Whatever their cost, modern campaigns are miserable affairs, so vapid that they deprive voters of the ability to make informed decisions about the nation’s future. They are almost entirely lacking in substance, and consist of short bursts of messaging in 30-second commercials, tweets and telemarketing calls. It is impossible to present serious policy ideas, for example about the economy or health care, in short bursts. What can be done effectively in very few words are personal attacks on the character and motives of opponents. Such attacks constitute the essence of modern campaigns.

What are called “debates” are supposed to be forums for candidates to present contrasting opinions on important subjects. However, most debates share the same characteristics as campaign advertising: They consist of brief fragments of time, typically two minutes or so, to answer whatever the questioner asks. Some questions have seemed designed more to showcase the panelist’s cleverness than to plumb the candidates’ positions. One panelist asked whether candidates prefer Coke or Pepsi.

Any politician can dance around any subject for two minutes, and all candidates are happy to rely on preplanned sound bites: “Senator, you’re no Jack Kennedy.” What candidates want to avoid is answering hard questions where answers will lose votes.

But it is just such hard questions that should be answered if voters are to make informed decisions.

The key to improving the content of campaigns is to provide longer periods of time for candidates to address important issues. These extended time periods would supplement, not substitute for the current short burst campaigning. There is no constitutional way to abolish tweets and 30-second commercials. But longer periods would give voters better understanding of the issues. Here are three ideas for reforming the content of campaigns.

1. Last January, Washington University invited Missouri likely Senate nominees Claire McCaskill and Josh Hawley to appear on campus for one-hour, back-to-back interviews in which the two candidates would respond to substantially the same questions. Jim Lehrer, formerly of “The PBS NewsHour,” agreed to be the questioner. In a non-combative setting, each candidate in turn would address subjects important to the country. As far as I know, the invitation still stands.

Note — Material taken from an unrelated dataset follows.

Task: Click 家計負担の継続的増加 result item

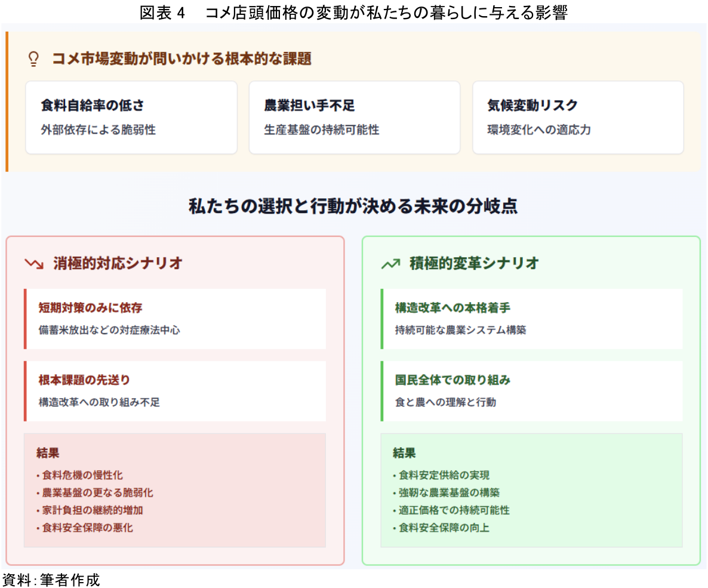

2. For an hour and a half, candidates could share the same stage, alternating 15-minute segments where they could address subjects of their choice. The only role of the moderator would be to act as timekeeper. This format would permit the candidates to select their own issues, and the allotted time periods would approximate the sort of debate typical in the Senate.

3. In the weeks immediately before elections, radio and TV stations could offer candidates time blocs of 10-15 minutes to address voters.

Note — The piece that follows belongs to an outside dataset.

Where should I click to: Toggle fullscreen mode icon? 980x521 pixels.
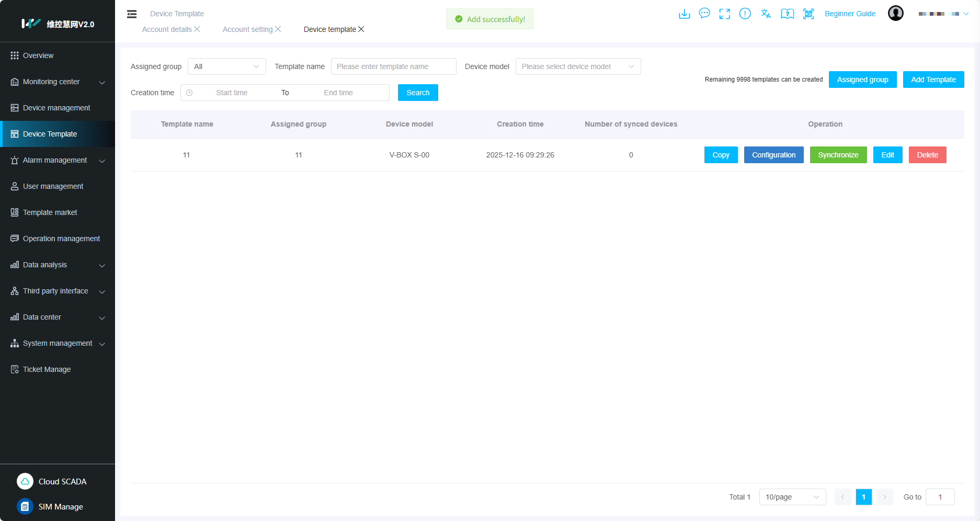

These are three ideas with the common objective of moving campaigns beyond 30-second hit jobs toward more extended focus on substantive issues. No doubt others will have better ideas for serving the same objective. Bar associations, in particular, may be an excellent source for developing better formats for campaigns, because court rules exist to focus controversies on relevant points.

Would that campaign finance reform could happen. I don’t think that Supreme Court decisions make that possible. What is possible, and would greatly improve the quality of campaigns, would be to create formats where candidates would receive blocs of time to address important issues. That is a result that is possible to achieve and an objective that is worth pursuing.

John Danforth was a Republican U.S. senator from Missouri from 1976 to 1995.